### Data for review
——————

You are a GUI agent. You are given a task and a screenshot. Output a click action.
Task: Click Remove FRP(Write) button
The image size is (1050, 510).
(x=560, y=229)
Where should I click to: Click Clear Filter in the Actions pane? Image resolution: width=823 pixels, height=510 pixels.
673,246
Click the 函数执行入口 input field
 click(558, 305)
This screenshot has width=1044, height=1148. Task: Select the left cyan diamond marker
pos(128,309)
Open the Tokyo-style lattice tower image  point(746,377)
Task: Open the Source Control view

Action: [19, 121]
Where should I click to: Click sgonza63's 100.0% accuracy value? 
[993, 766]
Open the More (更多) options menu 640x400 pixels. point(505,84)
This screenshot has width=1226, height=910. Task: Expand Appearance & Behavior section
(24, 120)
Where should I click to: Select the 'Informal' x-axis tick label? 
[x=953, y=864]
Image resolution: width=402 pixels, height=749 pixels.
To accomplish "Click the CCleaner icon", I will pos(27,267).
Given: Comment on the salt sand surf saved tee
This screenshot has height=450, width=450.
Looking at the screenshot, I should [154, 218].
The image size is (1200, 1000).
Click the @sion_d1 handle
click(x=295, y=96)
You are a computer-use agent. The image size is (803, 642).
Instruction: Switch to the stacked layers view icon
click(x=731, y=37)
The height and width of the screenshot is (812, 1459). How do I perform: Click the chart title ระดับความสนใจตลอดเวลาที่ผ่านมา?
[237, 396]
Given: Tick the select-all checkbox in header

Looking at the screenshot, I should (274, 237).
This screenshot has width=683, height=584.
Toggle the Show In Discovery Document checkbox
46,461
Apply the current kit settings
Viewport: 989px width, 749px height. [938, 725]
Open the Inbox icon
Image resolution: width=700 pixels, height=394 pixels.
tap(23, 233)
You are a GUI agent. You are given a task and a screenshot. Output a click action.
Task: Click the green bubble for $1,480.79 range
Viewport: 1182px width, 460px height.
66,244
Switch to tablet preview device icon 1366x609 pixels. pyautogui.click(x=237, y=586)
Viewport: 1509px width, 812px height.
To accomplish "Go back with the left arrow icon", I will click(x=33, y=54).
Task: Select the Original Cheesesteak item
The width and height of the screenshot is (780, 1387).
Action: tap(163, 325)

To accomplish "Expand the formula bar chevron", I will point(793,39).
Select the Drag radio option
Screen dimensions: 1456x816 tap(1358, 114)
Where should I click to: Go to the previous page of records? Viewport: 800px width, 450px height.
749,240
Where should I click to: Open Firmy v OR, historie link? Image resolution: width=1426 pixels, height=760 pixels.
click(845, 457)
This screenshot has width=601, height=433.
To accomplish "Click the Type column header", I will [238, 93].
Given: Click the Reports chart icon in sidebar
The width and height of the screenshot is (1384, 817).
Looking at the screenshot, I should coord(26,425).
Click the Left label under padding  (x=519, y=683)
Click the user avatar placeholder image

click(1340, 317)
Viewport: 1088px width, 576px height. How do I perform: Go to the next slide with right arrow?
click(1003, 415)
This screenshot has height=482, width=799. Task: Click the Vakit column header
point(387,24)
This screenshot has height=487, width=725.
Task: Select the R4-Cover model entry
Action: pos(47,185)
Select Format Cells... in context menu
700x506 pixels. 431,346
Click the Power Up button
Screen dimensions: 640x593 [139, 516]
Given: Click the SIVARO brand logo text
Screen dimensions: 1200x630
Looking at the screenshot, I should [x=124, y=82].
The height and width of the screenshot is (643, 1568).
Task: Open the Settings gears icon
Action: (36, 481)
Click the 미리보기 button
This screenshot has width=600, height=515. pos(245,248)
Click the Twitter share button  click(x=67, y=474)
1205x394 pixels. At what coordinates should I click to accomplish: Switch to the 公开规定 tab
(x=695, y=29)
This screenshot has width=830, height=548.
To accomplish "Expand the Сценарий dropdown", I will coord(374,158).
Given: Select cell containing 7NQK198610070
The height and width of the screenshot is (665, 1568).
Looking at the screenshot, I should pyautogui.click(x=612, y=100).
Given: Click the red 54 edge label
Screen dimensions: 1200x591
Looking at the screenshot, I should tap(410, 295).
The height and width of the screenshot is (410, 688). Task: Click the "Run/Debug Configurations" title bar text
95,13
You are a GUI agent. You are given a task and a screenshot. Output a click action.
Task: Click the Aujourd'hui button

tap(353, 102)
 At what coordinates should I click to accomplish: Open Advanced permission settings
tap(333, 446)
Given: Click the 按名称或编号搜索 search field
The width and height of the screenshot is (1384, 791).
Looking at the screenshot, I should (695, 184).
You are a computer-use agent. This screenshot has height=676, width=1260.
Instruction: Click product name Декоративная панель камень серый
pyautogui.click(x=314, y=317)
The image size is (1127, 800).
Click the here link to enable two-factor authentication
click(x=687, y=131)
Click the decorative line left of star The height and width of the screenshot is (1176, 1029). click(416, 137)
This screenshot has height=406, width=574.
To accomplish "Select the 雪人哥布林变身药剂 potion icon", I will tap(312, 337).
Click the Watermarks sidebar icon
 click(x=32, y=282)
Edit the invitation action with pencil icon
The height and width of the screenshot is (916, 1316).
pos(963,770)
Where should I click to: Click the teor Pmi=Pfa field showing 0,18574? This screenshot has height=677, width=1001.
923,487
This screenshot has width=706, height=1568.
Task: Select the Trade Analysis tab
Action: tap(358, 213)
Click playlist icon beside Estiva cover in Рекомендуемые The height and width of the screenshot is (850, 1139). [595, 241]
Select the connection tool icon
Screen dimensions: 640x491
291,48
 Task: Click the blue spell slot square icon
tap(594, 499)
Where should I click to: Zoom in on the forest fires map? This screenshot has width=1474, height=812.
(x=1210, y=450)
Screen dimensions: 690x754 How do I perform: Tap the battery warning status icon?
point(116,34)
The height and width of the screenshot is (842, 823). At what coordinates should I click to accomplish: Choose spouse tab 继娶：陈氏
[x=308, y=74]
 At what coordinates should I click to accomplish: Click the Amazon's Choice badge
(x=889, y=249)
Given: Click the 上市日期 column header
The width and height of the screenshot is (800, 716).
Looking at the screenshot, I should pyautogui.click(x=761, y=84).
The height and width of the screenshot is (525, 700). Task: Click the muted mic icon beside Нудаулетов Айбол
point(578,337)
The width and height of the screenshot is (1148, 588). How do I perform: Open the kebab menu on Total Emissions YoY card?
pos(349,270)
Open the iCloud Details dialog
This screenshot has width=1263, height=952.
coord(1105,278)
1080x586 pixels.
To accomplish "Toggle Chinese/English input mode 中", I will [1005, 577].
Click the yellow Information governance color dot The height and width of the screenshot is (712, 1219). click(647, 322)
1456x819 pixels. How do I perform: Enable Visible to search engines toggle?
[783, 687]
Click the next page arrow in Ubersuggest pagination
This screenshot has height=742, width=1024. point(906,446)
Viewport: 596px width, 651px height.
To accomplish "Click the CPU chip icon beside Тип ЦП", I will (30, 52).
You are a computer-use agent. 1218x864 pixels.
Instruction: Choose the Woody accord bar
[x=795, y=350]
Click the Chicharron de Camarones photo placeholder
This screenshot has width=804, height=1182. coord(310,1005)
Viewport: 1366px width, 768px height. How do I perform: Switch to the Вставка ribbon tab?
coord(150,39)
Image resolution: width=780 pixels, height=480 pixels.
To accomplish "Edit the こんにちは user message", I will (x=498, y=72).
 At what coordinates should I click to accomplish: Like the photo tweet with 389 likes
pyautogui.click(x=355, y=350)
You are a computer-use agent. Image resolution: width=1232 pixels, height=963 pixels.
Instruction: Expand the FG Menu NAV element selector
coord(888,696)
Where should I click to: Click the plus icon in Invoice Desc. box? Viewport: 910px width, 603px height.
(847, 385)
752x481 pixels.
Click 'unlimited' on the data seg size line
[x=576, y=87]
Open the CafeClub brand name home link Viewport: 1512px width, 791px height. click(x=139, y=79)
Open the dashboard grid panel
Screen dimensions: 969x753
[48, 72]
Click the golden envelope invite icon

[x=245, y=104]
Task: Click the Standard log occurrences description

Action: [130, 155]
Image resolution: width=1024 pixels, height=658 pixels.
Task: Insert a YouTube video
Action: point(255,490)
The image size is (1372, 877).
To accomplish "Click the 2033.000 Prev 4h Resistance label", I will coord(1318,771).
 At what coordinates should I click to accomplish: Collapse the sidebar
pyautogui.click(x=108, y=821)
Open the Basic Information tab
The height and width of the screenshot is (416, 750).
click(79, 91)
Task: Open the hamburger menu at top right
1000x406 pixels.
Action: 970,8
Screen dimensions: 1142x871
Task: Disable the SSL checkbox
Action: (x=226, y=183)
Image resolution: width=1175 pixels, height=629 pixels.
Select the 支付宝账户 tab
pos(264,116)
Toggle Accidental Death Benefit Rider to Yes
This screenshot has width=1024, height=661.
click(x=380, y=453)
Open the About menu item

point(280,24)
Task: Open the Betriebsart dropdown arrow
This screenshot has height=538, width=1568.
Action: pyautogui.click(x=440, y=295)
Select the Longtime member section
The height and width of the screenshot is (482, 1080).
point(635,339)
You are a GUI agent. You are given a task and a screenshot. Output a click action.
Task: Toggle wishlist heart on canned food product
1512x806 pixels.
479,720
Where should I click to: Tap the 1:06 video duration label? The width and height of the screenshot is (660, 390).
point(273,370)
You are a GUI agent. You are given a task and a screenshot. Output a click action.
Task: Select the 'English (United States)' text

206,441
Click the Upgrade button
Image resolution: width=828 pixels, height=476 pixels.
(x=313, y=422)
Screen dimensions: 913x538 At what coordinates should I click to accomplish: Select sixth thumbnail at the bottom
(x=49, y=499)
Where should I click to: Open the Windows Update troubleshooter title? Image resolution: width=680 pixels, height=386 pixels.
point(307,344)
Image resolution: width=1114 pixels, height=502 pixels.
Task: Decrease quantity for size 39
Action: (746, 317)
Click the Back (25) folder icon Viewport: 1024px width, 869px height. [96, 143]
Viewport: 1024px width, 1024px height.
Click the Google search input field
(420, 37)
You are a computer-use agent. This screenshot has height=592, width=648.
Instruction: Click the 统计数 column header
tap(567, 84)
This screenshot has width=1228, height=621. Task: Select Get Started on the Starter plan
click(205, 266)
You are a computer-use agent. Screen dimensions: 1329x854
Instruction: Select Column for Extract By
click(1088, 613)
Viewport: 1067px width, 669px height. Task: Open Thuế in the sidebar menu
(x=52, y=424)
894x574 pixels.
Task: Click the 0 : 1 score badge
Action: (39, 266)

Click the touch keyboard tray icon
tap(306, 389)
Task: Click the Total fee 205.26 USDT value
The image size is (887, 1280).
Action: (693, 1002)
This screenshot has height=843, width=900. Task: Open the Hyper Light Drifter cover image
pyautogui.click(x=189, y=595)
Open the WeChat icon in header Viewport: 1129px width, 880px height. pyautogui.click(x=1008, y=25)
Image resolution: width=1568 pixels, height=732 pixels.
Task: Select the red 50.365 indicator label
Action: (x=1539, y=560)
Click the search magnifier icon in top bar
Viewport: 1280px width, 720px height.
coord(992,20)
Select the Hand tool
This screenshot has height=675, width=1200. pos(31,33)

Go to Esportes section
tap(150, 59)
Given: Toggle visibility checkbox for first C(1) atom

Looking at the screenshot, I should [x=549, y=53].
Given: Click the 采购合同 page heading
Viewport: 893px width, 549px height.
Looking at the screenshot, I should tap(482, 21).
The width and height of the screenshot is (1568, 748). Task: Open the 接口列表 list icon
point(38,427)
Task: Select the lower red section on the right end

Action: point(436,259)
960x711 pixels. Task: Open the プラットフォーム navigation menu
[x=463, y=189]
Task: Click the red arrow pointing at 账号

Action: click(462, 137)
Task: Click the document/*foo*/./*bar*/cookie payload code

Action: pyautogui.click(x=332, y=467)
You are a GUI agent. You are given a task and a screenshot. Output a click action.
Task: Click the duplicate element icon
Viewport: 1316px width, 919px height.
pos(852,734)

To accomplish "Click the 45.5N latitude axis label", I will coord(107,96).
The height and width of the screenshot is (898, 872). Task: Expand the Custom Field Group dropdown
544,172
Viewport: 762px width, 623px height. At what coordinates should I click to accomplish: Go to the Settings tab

——————

### What to work on
Identify the lines in the entries that hold "Edit" and return each one.

### Completed task
Edit the invitation action with pencil icon
To accomplish "Edit the こんにちは user message", I will (x=498, y=72).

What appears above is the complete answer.